*PROVIDED PASSAGE*.
>> begin

Scope: This post covers modeling the OpenRTB 2.6 bid request spec in Go, profiling encoding/json with pprof, and benchmarking three parsing approaches. It does not cover bid evaluation logic, auction mechanics, or production deployment. All code is available on GitHub.
Where Go fits in an ad stack#
The auction core is C++. Around it lives a services layer — validation, pacing, reporting pipelines, ad ops APIs — written in Go at most companies. A bid request arrives at a Go validation service, which checks schema compliance, applies publisher-level rules, and attaches fraud scores before forwarding to the C++ core.
At this validation tier you might handle 50k–200k requests per second. JSON parsing isn't a microsecond concern, but it isn't free either. At 50k RPS, a 7.7µs parse time consumes 385ms of CPU per second per core, just for deserialization. Every allocation creates work for the garbage collector, and GC pauses — even the short ones Go produces — affect tail latencies at this throughput.
This post is about understanding that cost and reducing it.
The OpenRTB 2.6 data model#
The IAB Tech Lab's OpenRTB specification defines the JSON wire format for programmatic ad transactions. A bid request describes one ad opportunity — who's available to see an ad, on what surface, with what constraints.
The spec is designed to be universal — display, video, CTV, mobile, and native formats in a single schema. The consequence: most fields are optional. A banner request on desktop web doesn't carry video.protocols. A mobile app request doesn't need site.page. Out of roughly 200 fields across the full spec, a realistic bid request might populate 20–30.

>> end

*INFORMATION SHOWN*.
>> begin

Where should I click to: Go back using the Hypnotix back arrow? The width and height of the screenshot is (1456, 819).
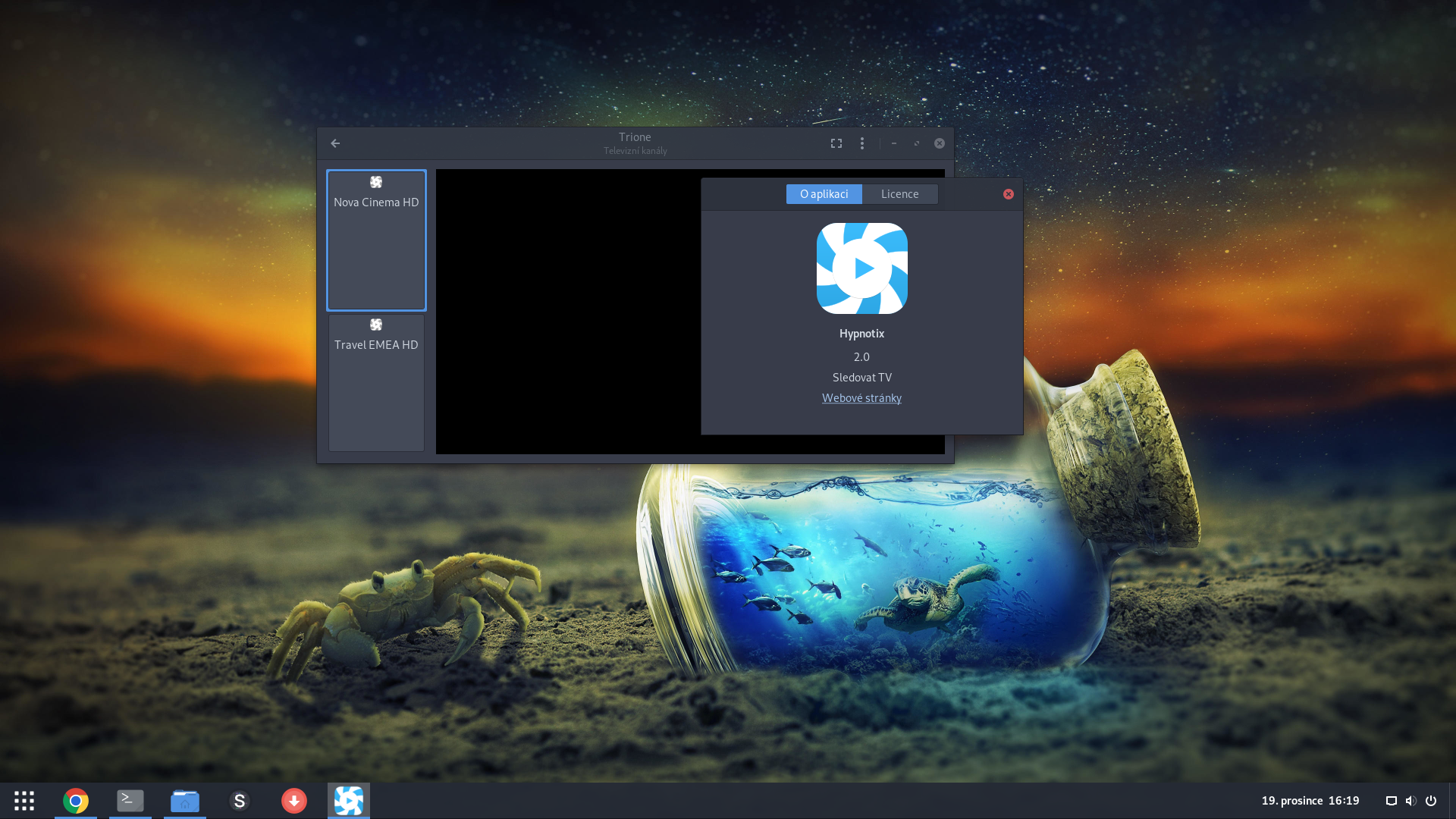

>> end

*LIST OF TASKS*.
a) Print the part of the OpenRTB post starting with "The OpenRTB 2.6 data" and going on through "with what constraints.".
b) Name every ad format that the OpenRTB post says the specification covers in a single schema.
The lines come from a source unrelated to the OpenRTB post.

*RESULTS IN ORDER*.
a)
The OpenRTB 2.6 data model#
The IAB Tech Lab's OpenRTB specification defines the JSON wire format for programmatic ad transactions. A bid request describes one ad opportunity — who's available to see an ad, on what surface, with what constraints.

b)
- display
- video
- CTV
- mobile
- native